Hace
mucho, mucho tiempo, cuando los animales hablaban y Walt Disney era
muy pequeño, había una familia de ratones de campo en el Rancho
Grande al norte de México. Allí vivían, en su madriguera, Felipe y
Tomasa Ratón con sus seis hijos.
El
más pequeño era Miguelito, un ratón vivaracho que era el favorito
de toda la familia. Por la mañana, todos los pequeños del rancho
atendían en el granero a las lecciones del maestro Don Búho. El
resto del día lo pasaban jugando. El mejor amigo de Miguelito era
Pancho, el hijo del herrero. Los domingos, el burro Godofredo les
llevaba al cine que daban en la plaza del pueblo. Miguelito veía la
película subido al sombrero de Pancho. De vuelta al rancho, soñaban
tumbados en el heno. “Yo” decía Pancho “quiero ser cowboy,
pero a caballo, no en burro”. “Pues yo” decía Miguelito
“quiero ser actor, así además de vaquero seré indio, cantante,
bailarín y todo lo que quiera”.
Un
año, cuando ya era un ratón crecidito que había terminado la
primaria, hubo una gran sequía y en el Rancho Grande apenas quedaba
maíz que llevarse a la boca.
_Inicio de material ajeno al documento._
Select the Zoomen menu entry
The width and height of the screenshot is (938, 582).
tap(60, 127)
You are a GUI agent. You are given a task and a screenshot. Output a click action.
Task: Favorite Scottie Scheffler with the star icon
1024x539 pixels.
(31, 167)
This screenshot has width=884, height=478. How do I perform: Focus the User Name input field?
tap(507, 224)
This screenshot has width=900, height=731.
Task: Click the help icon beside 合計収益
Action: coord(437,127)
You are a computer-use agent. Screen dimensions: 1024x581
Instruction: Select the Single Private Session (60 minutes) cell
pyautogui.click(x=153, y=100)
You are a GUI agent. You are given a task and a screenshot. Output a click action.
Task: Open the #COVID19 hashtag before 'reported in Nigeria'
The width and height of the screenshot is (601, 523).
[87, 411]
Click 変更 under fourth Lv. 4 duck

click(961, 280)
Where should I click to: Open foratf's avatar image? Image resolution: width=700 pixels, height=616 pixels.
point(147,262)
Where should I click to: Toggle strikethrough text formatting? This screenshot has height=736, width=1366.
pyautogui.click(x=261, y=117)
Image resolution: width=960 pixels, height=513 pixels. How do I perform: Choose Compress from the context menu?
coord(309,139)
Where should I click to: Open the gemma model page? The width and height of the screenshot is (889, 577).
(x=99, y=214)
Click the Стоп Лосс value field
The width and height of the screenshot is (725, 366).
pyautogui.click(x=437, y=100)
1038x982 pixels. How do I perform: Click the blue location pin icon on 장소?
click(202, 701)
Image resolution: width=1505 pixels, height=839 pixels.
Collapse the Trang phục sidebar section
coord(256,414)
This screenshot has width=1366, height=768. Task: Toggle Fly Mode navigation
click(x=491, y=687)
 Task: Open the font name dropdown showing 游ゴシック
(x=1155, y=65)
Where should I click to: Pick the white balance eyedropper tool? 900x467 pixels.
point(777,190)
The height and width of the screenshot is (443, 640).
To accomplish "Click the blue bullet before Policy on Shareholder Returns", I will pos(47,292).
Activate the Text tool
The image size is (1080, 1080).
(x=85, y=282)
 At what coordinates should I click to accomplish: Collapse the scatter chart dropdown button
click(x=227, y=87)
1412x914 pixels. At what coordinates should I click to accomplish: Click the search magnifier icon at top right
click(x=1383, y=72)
Miguelito les dijo a sus padres: “Les
quiero pedir licencia para marchar al otro lado del Río Bravo en
busca de un futuro mejor en el país de los gringos”. Así les dijo
porque aquellos ratones hablaban un castellano muy ceremonioso. “Ay
mi hijito” le dijo Felipe “tienes mi bendición, ve y ten cuidado
no te atrape la migra”. Tomasa lo abrazó llorando y añadió “allá
donde estés, anda siempre por la sombra, sé honesto y acuéstate
temprano”, y le dio a Miguelito un morral con un trozo de queso.
Al
amanecer, se despidió de Pancho y de Godofredo y partió a la
aventura. A media tarde ya había llegado a la frontera. Allí, se
agarró a una rama flotante y cruzó el Río Bravo chapoteando. Los
días siguientes recorrió Texas, a tramos en destartalados trenes de
carga, otras veces caminando y en ocasiones corriendo, jugando al
coyote y al ratón. En el camino encontraba ratones o chavales con
los que charlar y entretenerse, y se las arreglaba para conseguir
algo que roer a cambio de ayudar en lo que fuera. Las noches
despejadas se echaba al raso y antes de dormirse pensaba, mirando el
cielo estrellado, “¿por qué le dirán el estado de la estrella
solitaria si se ven a miles?”.
Llegó
a Oklahoma y preguntando, preguntando encontró a su primo Juanito
González, que había emigrado antes. “¿Y ahora qué haremos
Miguelito?” le preguntó el primo, que era algo atolondrado. A
Miguelito se le encendió una bombilla en la cabeza: “Pues no más
que lo tengo clarito. ¿No te conocían en todo Chihuahua como el
Rápido González?”. Al día siguiente fueron a la feria y Juanito
ganó la Gran Carrera de ratones del Condado. Así anduvieron de aquí
para allá, siempre que era posible por la sombra, siempre honestos y
durmiendo sus diez horas como mínimo. El primo ganaba casi todas las
carreras. En poco tiempo eran conocidos en todo el estado, Juanito
como “el Rápido de Oklahoma” y Miguelito como “el ratón más
listo a este lado del río Pecos”.
El invierno llegó, y ya no había ferias, así que los dos primos se
buscaron acomodo en un camión de grano que iba a California. Ya
platicaban el inglés y hasta tenían flamantes nombres gringos, pero esa ya es otra historia.